About Schonfeld's presentation: Not a criticism of Roger, but I find his data most appalling! In his presentation, Roger described a flip where academic libraries did a flip and became more interested in digital preservation and less interested in print. Possible reasons why (Schottlaender) thinks this might be so:
* big libraries think they've already done it for print?
* are more invested in digital technologies?
Also declining interest among faculty about print or print preservation.
Schottlaender thinks we should do a "Negative trigger event exercise" -- i.e. what if terrorism takes out the internet and we have no electronic journals?

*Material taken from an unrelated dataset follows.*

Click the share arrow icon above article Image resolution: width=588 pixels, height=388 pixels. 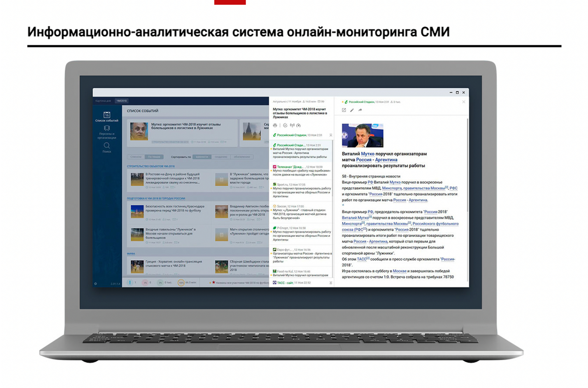pos(360,110)
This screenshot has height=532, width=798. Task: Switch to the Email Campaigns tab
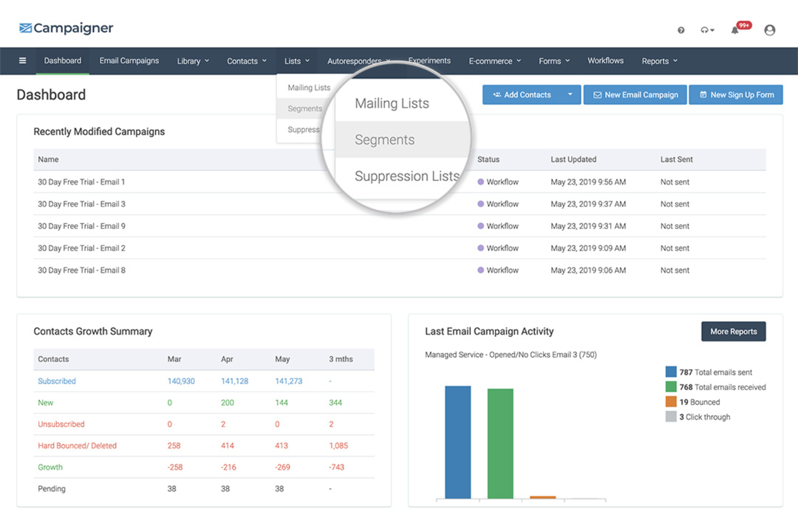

Could we recover?
(Continuing to summarize): Constance spoke about the commonness of uniqueness. "Libraries uniquely manage commonly held materials, while not commonly managing unique materials."
This bothers (Schottlaender) -- especially because the average 13 copies of a serial -- we have tended to be complacent in the idea that lots of places have lots of copies.
But Jake talked about the disconnect between the preservation mission of libraries and the resources devoted to preservation, in large part because print is so durable and can withstand a fair amount of abuse.
Schottlaender noted that libraries tend to talk about preservation in a string of words along with "mom and apple pie" but there's a false sense of security there that we run the risk of falling afoul of.
He then opened it up for discussion.